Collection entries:

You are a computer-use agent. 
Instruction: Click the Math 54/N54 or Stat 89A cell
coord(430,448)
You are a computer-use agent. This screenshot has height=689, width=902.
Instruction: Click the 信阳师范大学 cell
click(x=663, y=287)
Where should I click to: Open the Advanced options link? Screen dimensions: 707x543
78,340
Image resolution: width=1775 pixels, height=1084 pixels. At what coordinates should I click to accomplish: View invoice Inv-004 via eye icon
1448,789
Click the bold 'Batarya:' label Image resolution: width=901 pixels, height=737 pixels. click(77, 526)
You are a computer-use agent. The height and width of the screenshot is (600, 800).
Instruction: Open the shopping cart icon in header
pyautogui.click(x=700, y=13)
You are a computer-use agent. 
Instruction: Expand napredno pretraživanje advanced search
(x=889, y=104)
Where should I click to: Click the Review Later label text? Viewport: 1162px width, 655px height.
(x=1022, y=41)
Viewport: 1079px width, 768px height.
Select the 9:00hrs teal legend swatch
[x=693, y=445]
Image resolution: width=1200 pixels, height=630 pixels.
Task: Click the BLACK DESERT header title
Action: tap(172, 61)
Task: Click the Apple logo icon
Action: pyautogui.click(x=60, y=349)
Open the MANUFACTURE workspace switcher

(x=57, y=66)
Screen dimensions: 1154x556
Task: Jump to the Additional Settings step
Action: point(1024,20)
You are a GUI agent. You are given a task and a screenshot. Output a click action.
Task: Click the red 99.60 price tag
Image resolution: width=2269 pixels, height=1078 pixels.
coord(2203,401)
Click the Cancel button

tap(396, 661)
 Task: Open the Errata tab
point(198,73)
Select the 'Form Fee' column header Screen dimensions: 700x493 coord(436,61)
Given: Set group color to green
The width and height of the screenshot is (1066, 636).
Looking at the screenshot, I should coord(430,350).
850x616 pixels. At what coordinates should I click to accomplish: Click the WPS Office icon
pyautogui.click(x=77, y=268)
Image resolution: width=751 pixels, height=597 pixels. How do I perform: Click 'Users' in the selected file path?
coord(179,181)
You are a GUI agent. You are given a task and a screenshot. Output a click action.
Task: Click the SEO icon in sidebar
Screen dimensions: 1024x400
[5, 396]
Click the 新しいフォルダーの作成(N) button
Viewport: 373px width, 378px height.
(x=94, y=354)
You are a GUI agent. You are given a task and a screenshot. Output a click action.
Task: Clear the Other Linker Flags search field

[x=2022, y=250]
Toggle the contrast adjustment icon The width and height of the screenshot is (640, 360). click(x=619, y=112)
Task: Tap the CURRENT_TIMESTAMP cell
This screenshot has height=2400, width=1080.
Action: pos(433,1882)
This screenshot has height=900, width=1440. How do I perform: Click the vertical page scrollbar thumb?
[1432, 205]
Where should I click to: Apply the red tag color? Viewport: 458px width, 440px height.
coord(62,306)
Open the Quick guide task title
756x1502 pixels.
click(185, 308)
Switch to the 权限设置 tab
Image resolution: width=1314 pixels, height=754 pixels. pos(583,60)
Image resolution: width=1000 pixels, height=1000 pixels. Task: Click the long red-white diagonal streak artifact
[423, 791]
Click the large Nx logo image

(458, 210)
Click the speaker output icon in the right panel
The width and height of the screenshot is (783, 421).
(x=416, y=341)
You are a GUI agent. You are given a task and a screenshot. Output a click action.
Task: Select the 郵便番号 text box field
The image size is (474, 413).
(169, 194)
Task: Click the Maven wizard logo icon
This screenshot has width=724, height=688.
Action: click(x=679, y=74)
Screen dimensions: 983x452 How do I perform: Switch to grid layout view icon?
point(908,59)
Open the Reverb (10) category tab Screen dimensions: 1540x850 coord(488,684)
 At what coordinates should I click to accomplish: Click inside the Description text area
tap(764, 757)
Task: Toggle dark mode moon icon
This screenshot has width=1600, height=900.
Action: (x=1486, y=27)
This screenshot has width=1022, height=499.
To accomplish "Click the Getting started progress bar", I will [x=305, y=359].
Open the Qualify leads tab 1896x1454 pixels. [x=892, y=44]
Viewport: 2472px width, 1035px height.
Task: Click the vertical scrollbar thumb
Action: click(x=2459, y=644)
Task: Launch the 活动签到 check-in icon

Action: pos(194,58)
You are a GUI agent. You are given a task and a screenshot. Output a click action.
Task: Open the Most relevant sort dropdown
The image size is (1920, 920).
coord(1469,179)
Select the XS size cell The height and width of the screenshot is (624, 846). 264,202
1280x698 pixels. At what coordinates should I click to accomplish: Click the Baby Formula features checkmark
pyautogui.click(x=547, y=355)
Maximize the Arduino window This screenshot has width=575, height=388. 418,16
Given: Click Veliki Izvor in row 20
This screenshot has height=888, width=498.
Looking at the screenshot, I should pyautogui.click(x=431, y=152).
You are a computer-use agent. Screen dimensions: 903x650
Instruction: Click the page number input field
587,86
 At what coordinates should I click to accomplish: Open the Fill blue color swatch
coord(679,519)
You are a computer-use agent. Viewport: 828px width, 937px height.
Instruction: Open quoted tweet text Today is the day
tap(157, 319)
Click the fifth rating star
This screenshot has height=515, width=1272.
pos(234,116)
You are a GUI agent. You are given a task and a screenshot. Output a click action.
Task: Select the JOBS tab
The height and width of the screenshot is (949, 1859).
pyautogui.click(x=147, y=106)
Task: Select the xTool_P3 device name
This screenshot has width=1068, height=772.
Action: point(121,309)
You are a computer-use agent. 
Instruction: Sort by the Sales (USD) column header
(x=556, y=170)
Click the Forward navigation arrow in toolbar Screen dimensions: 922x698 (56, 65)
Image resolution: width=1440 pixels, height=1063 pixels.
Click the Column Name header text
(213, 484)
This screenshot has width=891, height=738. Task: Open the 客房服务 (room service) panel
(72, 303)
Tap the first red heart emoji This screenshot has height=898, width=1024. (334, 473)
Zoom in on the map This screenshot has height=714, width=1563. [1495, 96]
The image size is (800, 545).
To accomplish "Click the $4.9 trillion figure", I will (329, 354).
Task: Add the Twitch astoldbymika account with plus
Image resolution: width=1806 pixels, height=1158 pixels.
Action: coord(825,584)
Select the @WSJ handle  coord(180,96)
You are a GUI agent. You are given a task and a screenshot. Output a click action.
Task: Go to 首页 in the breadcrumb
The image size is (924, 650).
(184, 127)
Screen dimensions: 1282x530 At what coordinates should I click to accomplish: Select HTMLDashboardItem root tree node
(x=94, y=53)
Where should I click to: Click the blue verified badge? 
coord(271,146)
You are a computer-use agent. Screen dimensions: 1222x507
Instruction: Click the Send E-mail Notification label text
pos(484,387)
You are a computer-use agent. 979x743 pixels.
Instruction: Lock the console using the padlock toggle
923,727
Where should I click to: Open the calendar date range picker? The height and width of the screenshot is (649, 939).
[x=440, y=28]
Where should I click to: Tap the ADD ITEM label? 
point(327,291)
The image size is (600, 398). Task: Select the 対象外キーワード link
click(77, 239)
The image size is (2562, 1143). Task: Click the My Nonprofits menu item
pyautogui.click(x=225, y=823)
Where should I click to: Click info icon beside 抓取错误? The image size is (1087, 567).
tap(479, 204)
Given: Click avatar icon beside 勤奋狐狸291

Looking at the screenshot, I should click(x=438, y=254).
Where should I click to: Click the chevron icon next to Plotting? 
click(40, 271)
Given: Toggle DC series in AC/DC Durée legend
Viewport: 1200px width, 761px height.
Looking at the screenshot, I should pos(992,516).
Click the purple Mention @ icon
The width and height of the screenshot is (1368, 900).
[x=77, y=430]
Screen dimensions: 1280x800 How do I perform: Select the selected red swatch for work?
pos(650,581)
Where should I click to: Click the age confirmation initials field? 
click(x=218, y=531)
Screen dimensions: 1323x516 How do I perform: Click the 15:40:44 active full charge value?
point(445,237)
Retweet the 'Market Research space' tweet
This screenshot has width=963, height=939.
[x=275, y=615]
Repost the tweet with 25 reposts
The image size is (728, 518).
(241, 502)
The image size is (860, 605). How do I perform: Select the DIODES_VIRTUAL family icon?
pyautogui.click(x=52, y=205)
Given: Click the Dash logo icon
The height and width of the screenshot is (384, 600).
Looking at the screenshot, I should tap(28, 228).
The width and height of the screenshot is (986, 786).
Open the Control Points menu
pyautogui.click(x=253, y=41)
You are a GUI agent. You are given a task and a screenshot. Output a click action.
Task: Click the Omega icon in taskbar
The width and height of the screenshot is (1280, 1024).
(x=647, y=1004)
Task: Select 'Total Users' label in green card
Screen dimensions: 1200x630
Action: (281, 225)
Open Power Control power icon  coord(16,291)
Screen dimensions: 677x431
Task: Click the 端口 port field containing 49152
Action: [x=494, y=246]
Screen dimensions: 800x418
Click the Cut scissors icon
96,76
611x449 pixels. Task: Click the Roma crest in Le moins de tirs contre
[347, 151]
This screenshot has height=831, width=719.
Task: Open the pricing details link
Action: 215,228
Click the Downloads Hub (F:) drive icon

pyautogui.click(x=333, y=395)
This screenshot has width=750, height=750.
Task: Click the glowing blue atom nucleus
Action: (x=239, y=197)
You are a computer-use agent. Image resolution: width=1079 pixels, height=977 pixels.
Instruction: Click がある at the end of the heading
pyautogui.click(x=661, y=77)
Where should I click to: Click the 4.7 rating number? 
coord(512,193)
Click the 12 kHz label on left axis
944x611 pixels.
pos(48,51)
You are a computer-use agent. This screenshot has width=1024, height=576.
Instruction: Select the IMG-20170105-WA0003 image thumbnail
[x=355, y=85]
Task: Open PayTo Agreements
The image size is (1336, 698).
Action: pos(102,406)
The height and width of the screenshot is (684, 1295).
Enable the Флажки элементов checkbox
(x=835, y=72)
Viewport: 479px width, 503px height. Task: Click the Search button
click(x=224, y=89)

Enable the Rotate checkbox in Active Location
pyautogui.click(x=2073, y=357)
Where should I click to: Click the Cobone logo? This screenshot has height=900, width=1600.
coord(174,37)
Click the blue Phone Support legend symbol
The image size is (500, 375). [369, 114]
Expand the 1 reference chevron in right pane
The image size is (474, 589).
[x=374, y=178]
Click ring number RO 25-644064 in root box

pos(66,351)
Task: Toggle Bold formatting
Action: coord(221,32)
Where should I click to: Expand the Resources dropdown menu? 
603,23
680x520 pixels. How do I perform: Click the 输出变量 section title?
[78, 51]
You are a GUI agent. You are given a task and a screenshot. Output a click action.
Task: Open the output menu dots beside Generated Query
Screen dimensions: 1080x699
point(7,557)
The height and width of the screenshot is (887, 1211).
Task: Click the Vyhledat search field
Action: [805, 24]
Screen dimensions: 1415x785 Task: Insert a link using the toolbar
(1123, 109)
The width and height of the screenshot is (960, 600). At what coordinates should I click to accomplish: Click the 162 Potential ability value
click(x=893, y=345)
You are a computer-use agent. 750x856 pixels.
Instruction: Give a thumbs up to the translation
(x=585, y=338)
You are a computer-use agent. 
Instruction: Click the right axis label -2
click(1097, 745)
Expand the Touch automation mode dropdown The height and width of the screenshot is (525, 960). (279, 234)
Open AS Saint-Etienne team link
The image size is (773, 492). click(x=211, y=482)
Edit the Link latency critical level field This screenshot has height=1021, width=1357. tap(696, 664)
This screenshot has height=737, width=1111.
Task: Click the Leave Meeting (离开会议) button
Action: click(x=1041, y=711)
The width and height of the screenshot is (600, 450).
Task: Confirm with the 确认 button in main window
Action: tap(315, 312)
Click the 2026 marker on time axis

TASK INSTRUCTIONS: Starting from the line containing "Expand the Touch", repeat each line through the end of the entries, exactly.

RESPONSE TO THE EXERCISE:
Expand the Touch automation mode dropdown The height and width of the screenshot is (525, 960). (279, 234)
Open AS Saint-Etienne team link
The image size is (773, 492). click(x=211, y=482)
Edit the Link latency critical level field This screenshot has height=1021, width=1357. tap(696, 664)
This screenshot has height=737, width=1111.
Task: Click the Leave Meeting (离开会议) button
Action: click(x=1041, y=711)
The width and height of the screenshot is (600, 450).
Task: Confirm with the 确认 button in main window
Action: tap(315, 312)
Click the 2026 marker on time axis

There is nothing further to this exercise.